De acuerdo con los datos oficiales, el estímulo aplicado para la gasolina Magna es del 24.08%, lo que representa una reducción de 1.61 pesos por litro. Para la gasolina Premium, el subsidio corresponde al 7.47%, equivalente a 0.42 pesos por litro. En el caso del diésel, el estímulo es del 61.80%, traducido en un ahorro de 4.55 pesos por litro para los consumidores. Esta medida marca el retorno del mecanismo de protección fiscal, el cual no se aplicaba desde mediados de marzo de 2025.
Edgar Amador, secretario de Hacienda y Crédito Público, destacó que el sector público absorberá el impacto financiero derivado de estos estímulos. El funcionario enfatizó que la estrategia busca garantizar la estabilidad de los precios de los combustibles y proteger el poder adquisitivo de los mexicanos frente a la volatilidad del mercado energético.
La reactivación de este instrumento fiscal responde directamente al incremento en los costos del crudo a nivel internacional, provocado por tensiones bélicas en el Golfo Pérsico y Medio Oriente, específicamente por el conflicto entre Estados Unidos, Israel e Irán. Estas circunstancias han generado preocupación sobre el suministro energético global, obligando a la administración federal a activar nuevamente los mecanismos de amortiguación.
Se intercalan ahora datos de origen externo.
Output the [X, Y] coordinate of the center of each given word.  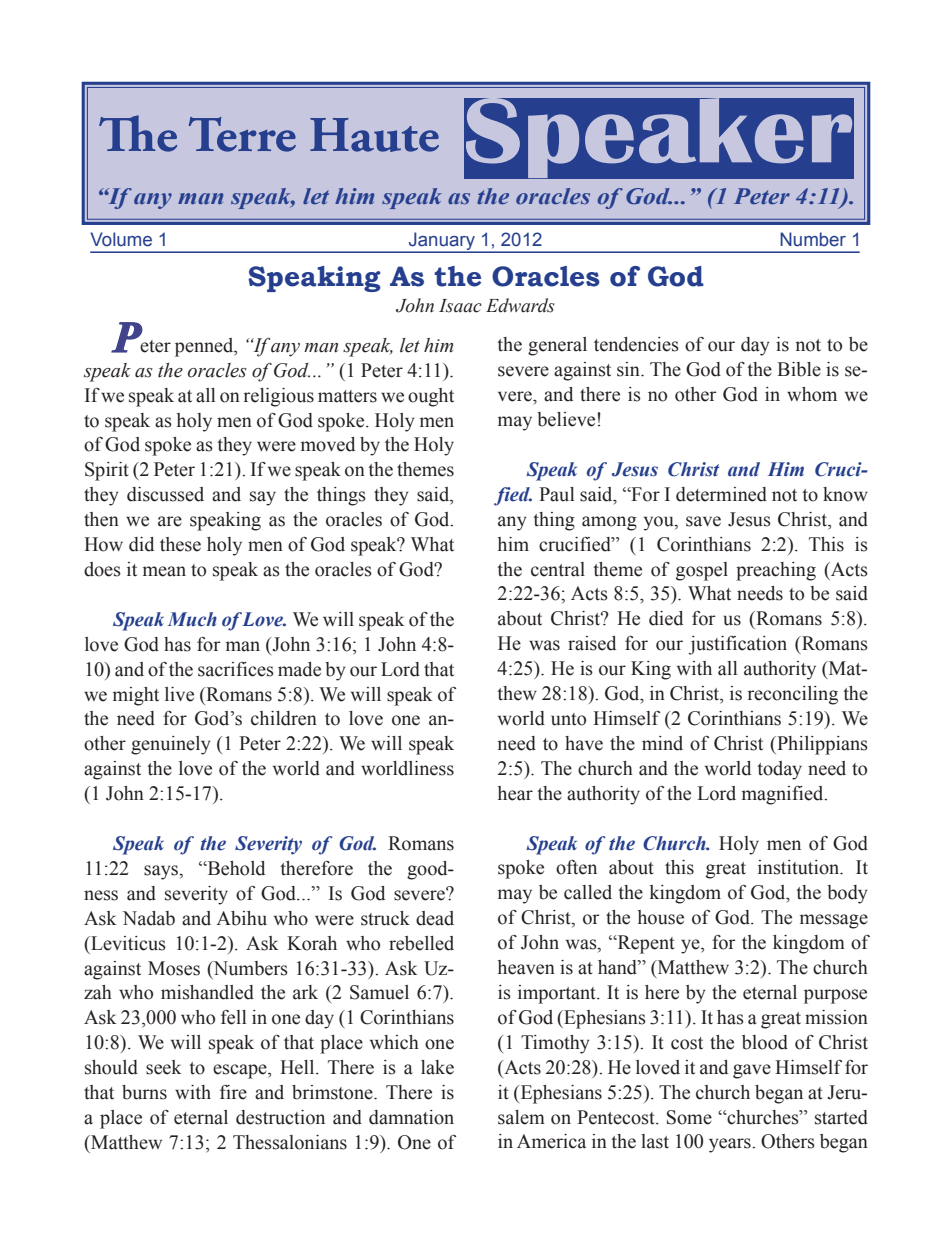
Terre [242, 134]
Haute [374, 135]
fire [233, 1092]
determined [721, 494]
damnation [411, 1117]
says [162, 872]
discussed [165, 494]
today [779, 770]
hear [515, 793]
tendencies [636, 344]
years [731, 1145]
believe [566, 419]
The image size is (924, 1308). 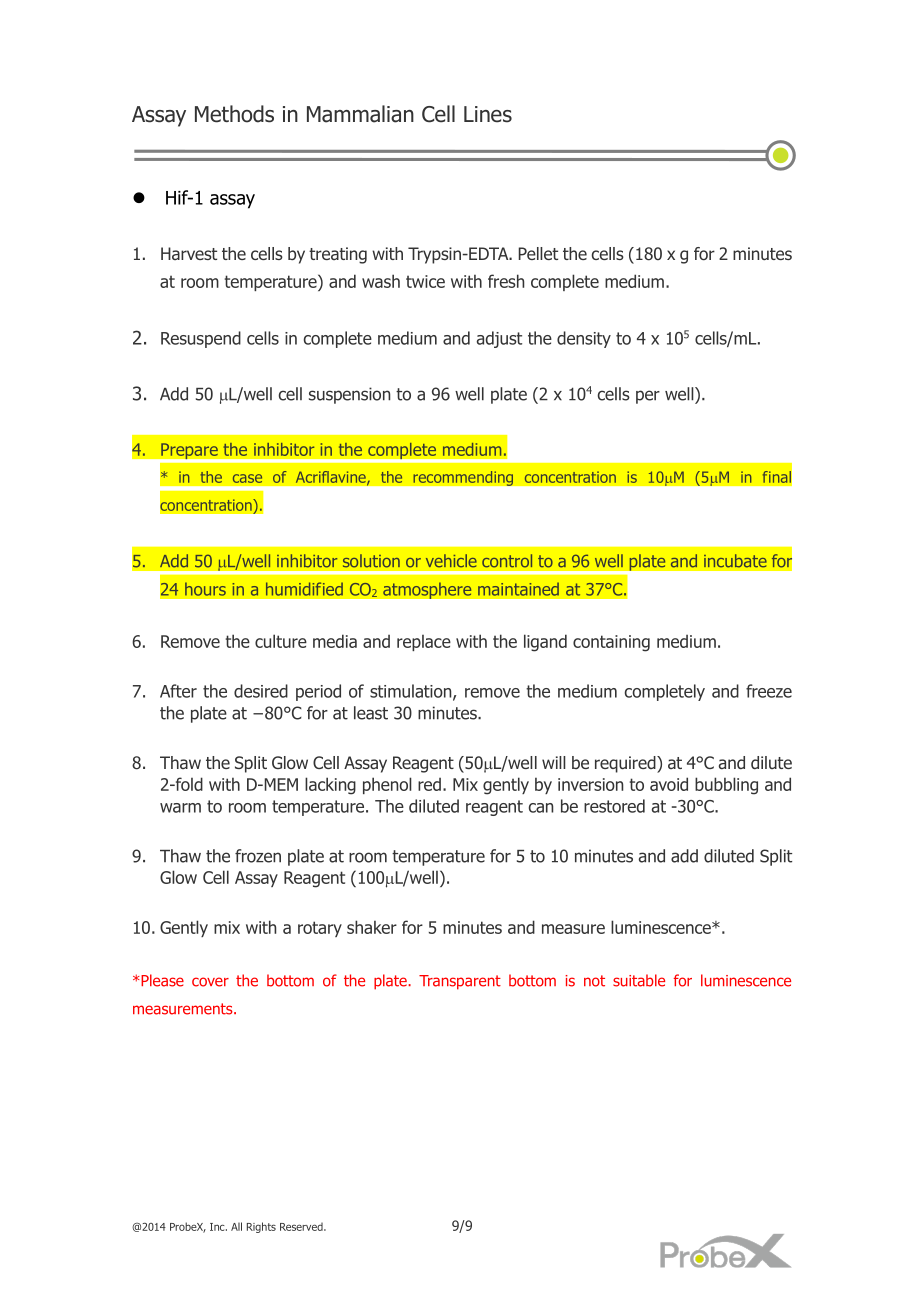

La presidenta Claudia Sheinbaum ha afirmado que su Gobierno cuenta con herramientas fiscales preparadas para intervenir cuando sea necesario ante posibles alzas en los combustibles. La publicación en el DOF confirma la puesta en marcha de esta política para la semana en curso, buscando evitar que la inflación en el sector energético se traslade a otros productos de la canasta básica.